%%

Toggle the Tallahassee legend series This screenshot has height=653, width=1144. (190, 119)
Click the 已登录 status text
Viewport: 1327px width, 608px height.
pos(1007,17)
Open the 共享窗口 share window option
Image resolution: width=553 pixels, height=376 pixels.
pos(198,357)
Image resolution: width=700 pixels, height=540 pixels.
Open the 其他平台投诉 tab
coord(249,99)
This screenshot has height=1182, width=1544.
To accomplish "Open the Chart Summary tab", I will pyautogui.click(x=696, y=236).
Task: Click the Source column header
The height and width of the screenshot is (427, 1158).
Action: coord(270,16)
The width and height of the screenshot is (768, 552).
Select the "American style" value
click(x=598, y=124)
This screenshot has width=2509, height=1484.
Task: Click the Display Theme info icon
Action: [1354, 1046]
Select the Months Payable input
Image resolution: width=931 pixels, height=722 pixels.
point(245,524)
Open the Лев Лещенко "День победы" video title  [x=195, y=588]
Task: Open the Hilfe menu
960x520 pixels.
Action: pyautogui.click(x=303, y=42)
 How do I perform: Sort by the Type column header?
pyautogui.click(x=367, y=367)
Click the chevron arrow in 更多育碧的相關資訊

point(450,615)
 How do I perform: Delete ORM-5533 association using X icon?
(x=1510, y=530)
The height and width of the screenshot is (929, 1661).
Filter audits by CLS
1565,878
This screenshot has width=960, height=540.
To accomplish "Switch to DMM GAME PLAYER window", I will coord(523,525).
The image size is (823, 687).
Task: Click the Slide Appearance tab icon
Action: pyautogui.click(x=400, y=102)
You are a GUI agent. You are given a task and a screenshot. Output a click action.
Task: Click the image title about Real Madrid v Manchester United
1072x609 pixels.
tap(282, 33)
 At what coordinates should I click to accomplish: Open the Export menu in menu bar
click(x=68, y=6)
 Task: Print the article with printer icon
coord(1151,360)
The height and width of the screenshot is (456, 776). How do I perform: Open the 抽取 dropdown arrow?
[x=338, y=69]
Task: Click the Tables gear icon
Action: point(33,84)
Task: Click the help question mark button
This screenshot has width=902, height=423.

%%

◆ Work item
Copy out every record exactly.

◆ Completed task
Toggle the Tallahassee legend series This screenshot has height=653, width=1144. (190, 119)
Click the 已登录 status text
Viewport: 1327px width, 608px height.
pos(1007,17)
Open the 共享窗口 share window option
Image resolution: width=553 pixels, height=376 pixels.
pos(198,357)
Image resolution: width=700 pixels, height=540 pixels.
Open the 其他平台投诉 tab
coord(249,99)
This screenshot has height=1182, width=1544.
To accomplish "Open the Chart Summary tab", I will pyautogui.click(x=696, y=236).
Task: Click the Source column header
The height and width of the screenshot is (427, 1158).
Action: coord(270,16)
The width and height of the screenshot is (768, 552).
Select the "American style" value
click(x=598, y=124)
This screenshot has width=2509, height=1484.
Task: Click the Display Theme info icon
Action: [1354, 1046]
Select the Months Payable input
Image resolution: width=931 pixels, height=722 pixels.
point(245,524)
Open the Лев Лещенко "День победы" video title  [x=195, y=588]
Task: Open the Hilfe menu
960x520 pixels.
Action: pyautogui.click(x=303, y=42)
 How do I perform: Sort by the Type column header?
pyautogui.click(x=367, y=367)
Click the chevron arrow in 更多育碧的相關資訊

point(450,615)
 How do I perform: Delete ORM-5533 association using X icon?
(x=1510, y=530)
The height and width of the screenshot is (929, 1661).
Filter audits by CLS
1565,878
This screenshot has width=960, height=540.
To accomplish "Switch to DMM GAME PLAYER window", I will coord(523,525).
The image size is (823, 687).
Task: Click the Slide Appearance tab icon
Action: pyautogui.click(x=400, y=102)
You are a GUI agent. You are given a task and a screenshot. Output a click action.
Task: Click the image title about Real Madrid v Manchester United
1072x609 pixels.
tap(282, 33)
 At what coordinates should I click to accomplish: Open the Export menu in menu bar
click(x=68, y=6)
 Task: Print the article with printer icon
coord(1151,360)
The height and width of the screenshot is (456, 776). How do I perform: Open the 抽取 dropdown arrow?
[x=338, y=69]
Task: Click the Tables gear icon
Action: point(33,84)
Task: Click the help question mark button
This screenshot has width=902, height=423.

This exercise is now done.